» WHAT TO WORK ON
Write what comes next in the mailing-list thread about the dma-buf begin/end access patch, picking up right after its last line.

======== PAGE ========

Re: [Linaro-mm-sig] [PATCH v5 1/6] dma-buf: Add dma_buf_{begin,end}_access()

From: Paul Cercueil
Date: Tue Jan 23 2024 - 08:07:08 EST


Le mardi 23 janvier 2024 à 12:52 +0100, Christian König a écrit :
> Am 23.01.24 um 11:10 schrieb Paul Cercueil:
> > Hi Christian,
> >
> > Le lundi 22 janvier 2024 à 14:41 +0100, Christian König a écrit :
> > > Am 22.01.24 um 12:01 schrieb Paul Cercueil:
> > > > Hi Christian,
> > > >
> > > > Le lundi 22 janvier 2024 à 11:35 +0100, Christian König a
> > > > écrit :
> > > > > Am 19.01.24 um 15:13 schrieb Paul Cercueil:
> > > > > > These functions should be used by device drivers when they
> > > > > > start
> > > > > > and
> > > > > > stop accessing the data of DMABUF. It allows DMABUF
> > > > > > importers
> > > > > > to
> > > > > > cache
> > > > > > the dma_buf_attachment while ensuring that the data they
> > > > > > want
> > > > > > to
> > > > > > access
> > > > > > is available for their device when the DMA transfers take
> > > > > > place.
> > > > > As Daniel already noted as well this is a complete no-go from
> > > > > the
> > > > > DMA-buf design point of view.
> > > > What do you mean "as Daniel already noted"? It was him who
> > > > suggested
> > > > this.
> > > Sorry, I haven't fully catched up to the discussion then.
> > >
> > > In general DMA-buf is build around the idea that the data can be
> > > accessed coherently by the involved devices.
> > >
> > > Having a begin/end of access for devices was brought up multiple
> > > times
> > > but so far rejected for good reasons.

======== GIVEN INFORMATION ========

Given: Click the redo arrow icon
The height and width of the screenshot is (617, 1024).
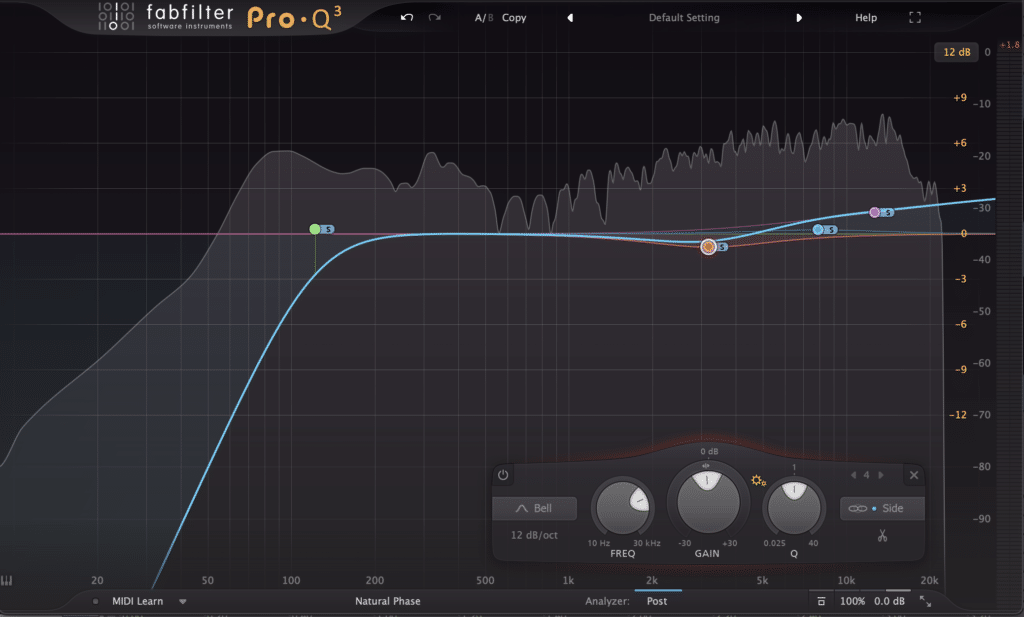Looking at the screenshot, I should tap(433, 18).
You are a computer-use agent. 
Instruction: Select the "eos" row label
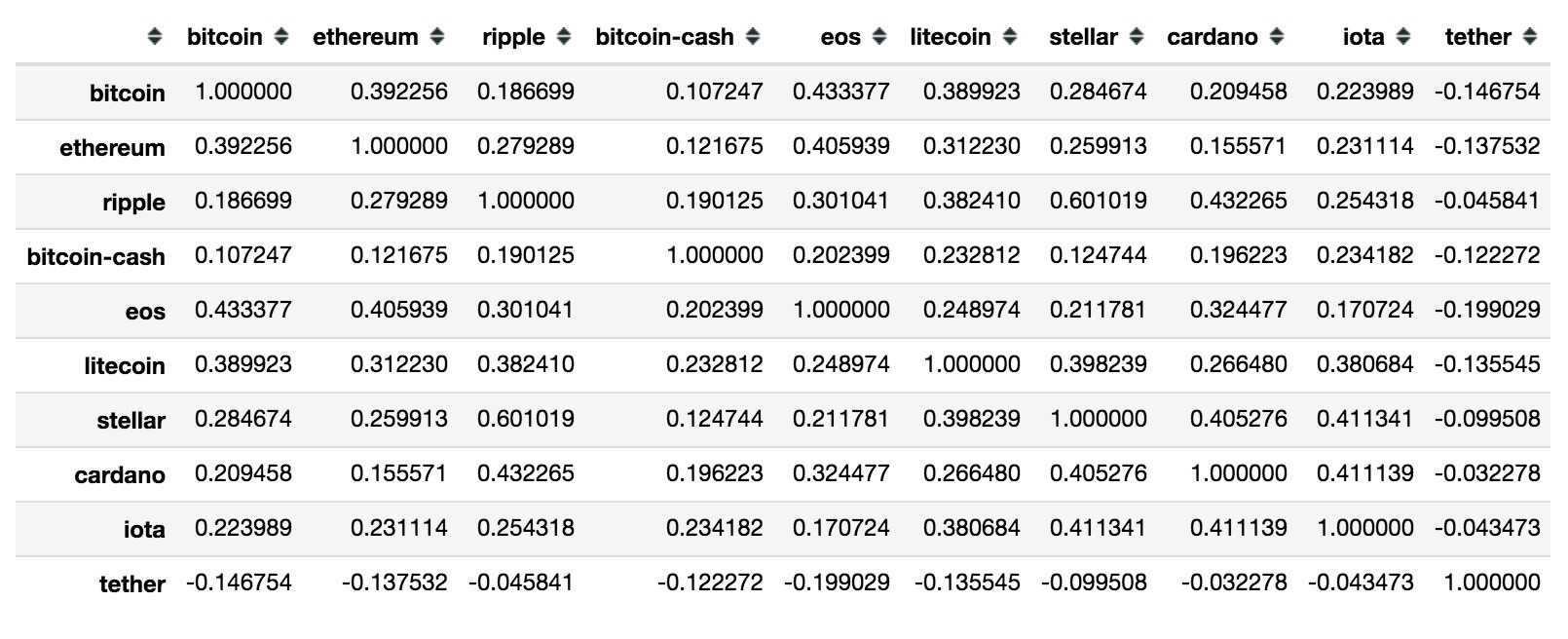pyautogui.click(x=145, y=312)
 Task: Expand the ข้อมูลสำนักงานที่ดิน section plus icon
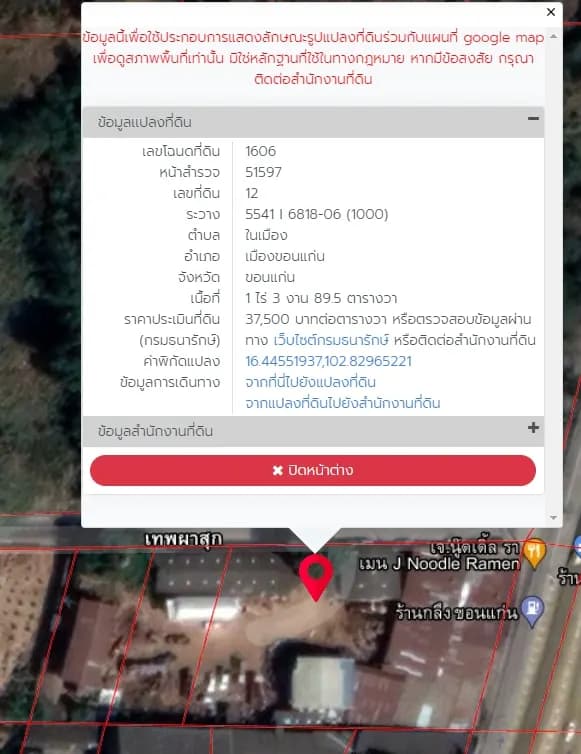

========

» OUTPUT OF THE TASK
> > I would argue that if it was brought up multiple times, then there
> > are
> > also good reasons to support such a mechanism.
> >
> > > That an exporter has to call extra functions to access his own
> > > buffers
> > > is a complete no-go for the design since this forces exporters
> > > into
> > > doing extra steps for allowing importers to access their data.
> > Then what about we add these dma_buf_{begin,end}_access(), with
> > only
> > implementations for "dumb" exporters e.g. udmabuf or the dmabuf
> > heaps?
> > And only importers (who cache the mapping and actually care about
> > non-
> > coherency) would have to call these.
>
> No, the problem is still that you would have to change all importers
> to
> mandatory use dma_buf_begin/end.
>
> But going a step back caching the mapping is irrelevant for
> coherency.
> Even if you don't cache the mapping you don't get coherency.

You actually do - at least with udmabuf, as in that case
dma_buf_map_attachment() / dma_buf_unmap_attachment() will handle cache
coherency when the SGs are mapped/unmapped.

The problem was then that dma_buf_unmap_attachment cannot be called
before the dma_fence is signaled, and calling it after is already too
late (because the fence would be signaled before the data is sync'd).

Daniel / Sima suggested then that I cache the mapping and add new
functions to ensure cache coherency, which is what these patches are
about.

> In other words exporters are not require to call sync_to_cpu or
> sync_to_device when you create a mapping.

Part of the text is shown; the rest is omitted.